A Nissan está a consolidar as suas operações de produção na sua principal fábrica no Reino Unido, em Sunderland, encerrando uma das suas duas linhas de produção como parte de uma estratégia mais ampla para reduzir custos e racionalizar o seu negócio europeu. Esta medida resulta na eliminação de 900 postos de trabalho em toda a Europa, embora a Nissan tenha confirmado que não serão perdidos postos de trabalho nas próprias instalações de Sunderland.
A decisão marca uma mudança significativa para o fabricante japonês, que está a lutar para manter a sua posição no mercado europeu contra a concorrência agressiva dos fabricantes chineses.
Consolidação em Sunderland
A fábrica de Sunderland, a única fábrica da Nissan na Europa, produz atualmente o Leaf elétrico, o Juke e o Qashqai. No novo modelo operacional, todos os três modelos serão fabricados em uma única linha de produção.
Para compensar a perda de capacidade da linha fechada, a linha restante operará em horário de três turnos. O encerramento está previsto para o segundo semestre do ano. Embora a Nissan tenha garantido segurança no emprego aos trabalhadores de Sunderland, algumas funções dentro da divisão do Reino Unido podem ser afetadas como parte da redução mais ampla de 900 cargos em todo o continente.
“Qualquer redução na capacidade é uma má notícia para a Nissan e uma má notícia para o Sunderland”, disse o ex-executivo da Nissan, Andy Palmer, que iniciou sua carreira na fábrica.
Um declínio no volume de produção
A consolidação reflecte um declínio constante na produção da fábrica de Sunderland. Os números da produção caíram significativamente desde o seu pico:
* Pico de produção: Mais de 500.000 carros anualmente.
* Produção do ano passado: 273.174 carros.
Esta tendência decrescente sublinha os desafios que a Nissan enfrenta na manutenção de um elevado volume de produção na Europa. Para mitigar o impacto do encerramento da linha, a Nissan está a tentar atrair um segundo fabricante de automóveis para assumir a “Linha Um” desocupada. Os relatórios sugerem que as montadoras chinesas Chery e Dongfeng são candidatas potenciais para o local. A Nissan afirmou que o arrendamento bem-sucedido desta capacidade ajudaria a preservar empregos e aumentar os níveis gerais de produção nas instalações.
A ascensão dos concorrentes chineses
A reestruturação operacional da Nissan é impulsionada pela intensa pressão do mercado, especialmente por parte das marcas chinesas que ganharam rapidamente força na Europa. No mercado do Reino Unido, a quota da Nissan contraiu acentuadamente:
* 2016: 5,6% de participação de mercado.
* Primeiros quatro meses de 2026: 3,7% de participação de mercado.
Em contrapartida, os fabricantes chineses estão a expandir a sua presença. De acordo com dados da Sociedade de Fabricantes e Comerciantes de Motores (SMMT), a Chery conquistou quase 5% do mercado do Reino Unido até abril, impulsionada pela popularidade de suas marcas Jaecoo, Omoda e Chery. Outras marcas apoiadas pela China também superaram a Nissan:
* MG: 4% de participação de mercado.
* BYD: 3,45% de participação de mercado.
Esta mudança indica uma mudança fundamental nas preferências dos consumidores e na dinâmica competitiva, forçando os fabricantes japoneses tradicionais a adaptar-se rapidamente ou arriscar-se a uma maior marginalização.

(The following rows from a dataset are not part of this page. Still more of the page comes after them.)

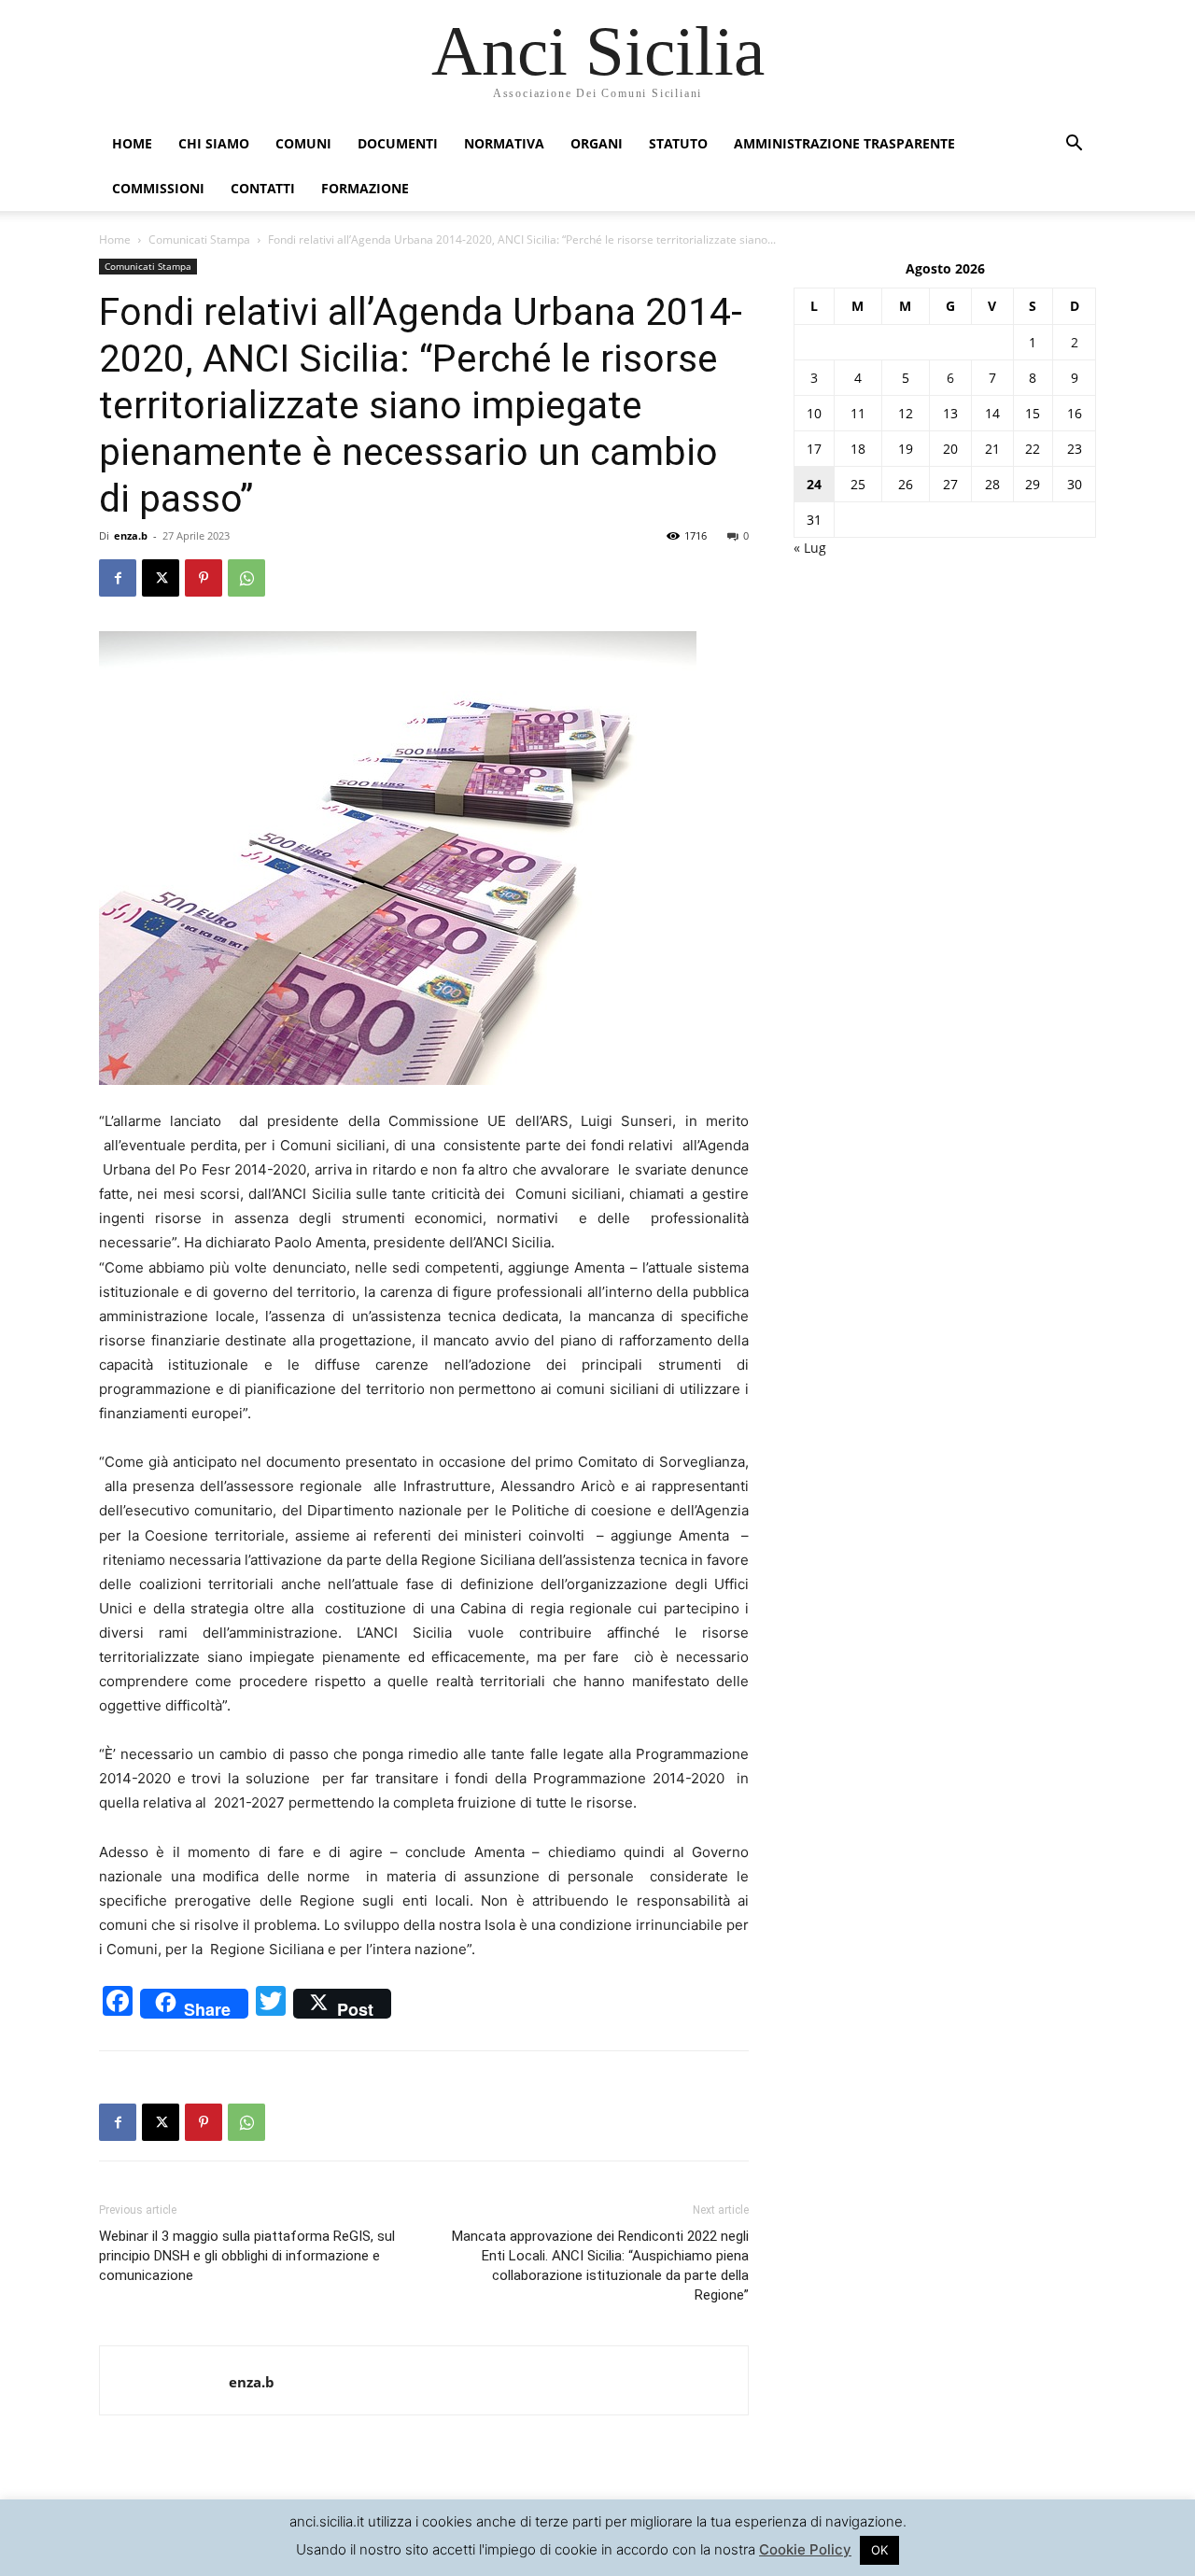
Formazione (365, 188)
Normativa (504, 143)
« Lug (810, 547)
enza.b (131, 535)
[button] (1073, 145)
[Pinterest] (203, 578)
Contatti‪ (263, 188)
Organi (596, 143)
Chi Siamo (213, 143)
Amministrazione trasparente (844, 143)
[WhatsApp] (246, 578)
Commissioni (158, 188)
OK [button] (879, 2549)
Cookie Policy (805, 2549)
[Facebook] (117, 578)
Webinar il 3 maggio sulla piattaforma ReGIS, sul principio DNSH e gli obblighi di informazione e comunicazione (247, 2256)
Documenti (398, 143)
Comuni (303, 143)
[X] (160, 578)
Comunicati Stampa (199, 239)
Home (132, 143)
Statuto (678, 143)
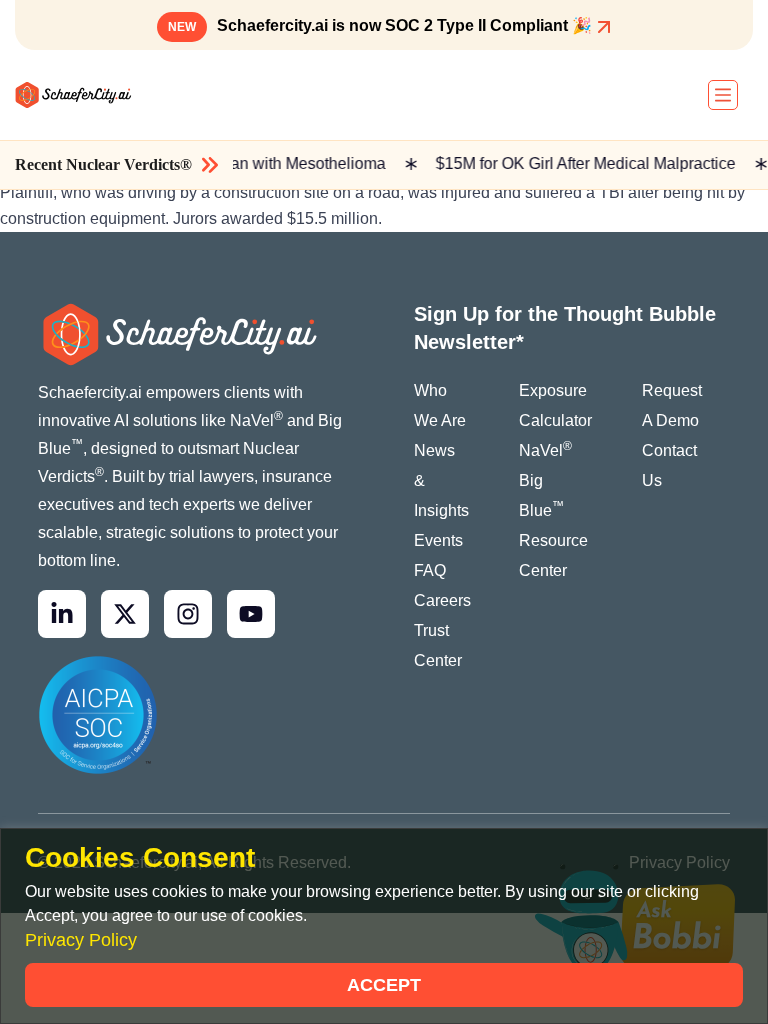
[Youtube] (251, 614)
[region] (384, 926)
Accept (384, 985)
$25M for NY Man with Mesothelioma (248, 163)
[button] (722, 95)
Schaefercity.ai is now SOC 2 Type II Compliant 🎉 (382, 25)
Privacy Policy (81, 940)
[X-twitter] (125, 614)
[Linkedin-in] (62, 614)
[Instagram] (188, 614)
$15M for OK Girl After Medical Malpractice (579, 163)
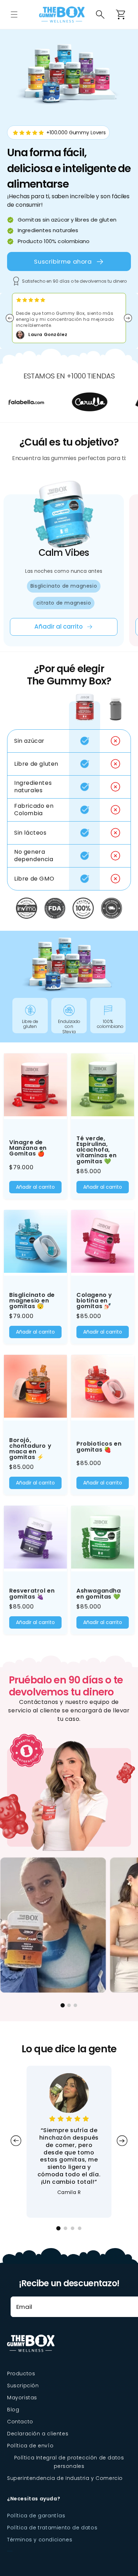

Redução de custos globais e mudanças estratégicas
As mudanças em Sunderland fazem parte de um plano de recuperação global liderado pelo CEO Ivan Espinosa, que visa restaurar a lucratividade depois que a Nissan relatou uma perda de 3,8 bilhões de libras no ano financeiro encerrado em março de 2025.
Para alcançar um “negócio mais enxuto e resiliente”, a Nissan está implementando diversas medidas fora do Reino Unido:
* Encerramento de fábricas: Sete fábricas foram fechadas em todo o mundo.
* Otimização Logística: Fechamento parcial de seu armazém de peças em Barcelona.
* Ajuste do modelo de vendas: Transição para um modelo importador nos países nórdicos.
Estes esforços são agravados por pressões externas, incluindo o aumento da concorrência na China e o aumento das tarifas de importação sobre veículos exportados para os Estados Unidos.
Conclusão
A decisão da Nissan de encerrar uma linha de produção em Sunderland é uma manobra defensiva num cenário automóvel em rápida evolução. Ao consolidar as operações e procurar novos parceiros de produção, a empresa pretende sobreviver à pressão dos concorrentes chineses e aos ventos contrários da economia global. Embora as perdas de empregos estejam contidas na fábrica do Reino Unido, a redução mais ampla no número de funcionários e na capacidade de produção na Europa sinaliza um período difícil de ajustamento para a marca.